Williams isn’t considered royalty in the US film scene, but she’s probably on her way up there. Her casting as Monroe (a role that was supposedly going to Scarlet Johansson) certainly points to a rise in the Hollywood hierarchy. Audiences will come to see her play the actress then considered “the most famous woman in the world.” Most of the time, especially in her own solo renditions of “When Love Goes Wrong (Nothing Goes Right)” and “That Old Black Magic” (the two songs bookend the film), with nothing and no one around her, she gets it right, while at other times, especially in scenes of the film within the film, she wanders off the mark.

Working against her are fabulous interpretations by the British royals: the older generation of Judi Dench as the empathetic Dame Sybil Thorndike, Derek Jacobi as Clarke’s uncle and the librarian of Windsor Castle, Sir Owen Morshead, and Kenneth Branagh as the frustrated director and male star of The Prince and the Showgirl, Laurence Olivier (a role once assigned to Ralph Fiennes); and a newer generation of major talents, including Dominic Cooper as Monroe associate Milton Greene, Emma Watson as Clarke’s girlfriend Lucy, and especially Redmayne. His Clarke is a perfect blend of innocence and surfacing sexual energy. In fact, his warmth and excitability pull you into the film more than Williams’s Monroe.

We buy Branagh as Olivier even though he looks nothing like him, but because he is so adept at conveying the arrogance and wicked humour of the great actor. Dench exudes such warmth and delivers her snappy lines so brilliantly that she is a tough act to follow, much less go up against. Most viewers will be scouring Williams’s performance for what she gets right and what she gets wrong, and having the finest thespians in Britain opposite her only highlights the slight defects. Unfortunately, much of her dialogue in Adrian Hodges’s screenplay makes her look stupid.

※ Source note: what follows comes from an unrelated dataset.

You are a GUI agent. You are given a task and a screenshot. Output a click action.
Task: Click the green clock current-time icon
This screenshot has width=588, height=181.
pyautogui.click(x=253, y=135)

In the film, Clarke - son of Sir Kenneth - wants to make his own way in the world, specifically in the movie business. He manages to get a nothing job on the set of Olivier’s production, performing menial tasks. He beams with such goodness that several stars, such as Julia Ormond’s Vivien Leigh, fearful of potential infidelity, ask him to spy for them.

Through a set of strange circumstances, Monroe begins to lean on the fellow, who is, like most men in her heyday, in love with her, despite warnings from all of the males who know her and Lucy’s expressed suspicions. He escorts her around town and the countryside, and offers unconditional support, which is lacking in many of the others whose patience threshold has been breached.

Her entourage is upset by the presence of this interloper, especially Cooper’s Greene and Zoe Wanamaker’s uber-Jewish Method acting coach Paula Strasberg (“Open the door, bubbeleh!”). Monroe, however, is insistent. Given that she is normally two hours late on the set and either doped up or hung over, they and Olivier begin to appreciate his help in getting Monroe into working mode.

Her new husband, Arthur Miller (Dougray Scott), has come to the set and gone, so she is alone, and it is a maxim among her staff that she can not be alone. Clarke gives her the attention she needs, and she is expert in taking a gullible man for a ride when it serves her needs. This is the crux of the drama here, and its relative isolation from the actions and dialogue of all the others grants it a potency lacking when the screen is full of super-talented British thespians.

Some fine standards dot the soundtrack, but a few, including Dean Martin’s version of “Memories Are Made of This” and Nat King Cole’s splendid rendition of “Autumn Leaves,” play at the most obvious moments; the redundancy is facile.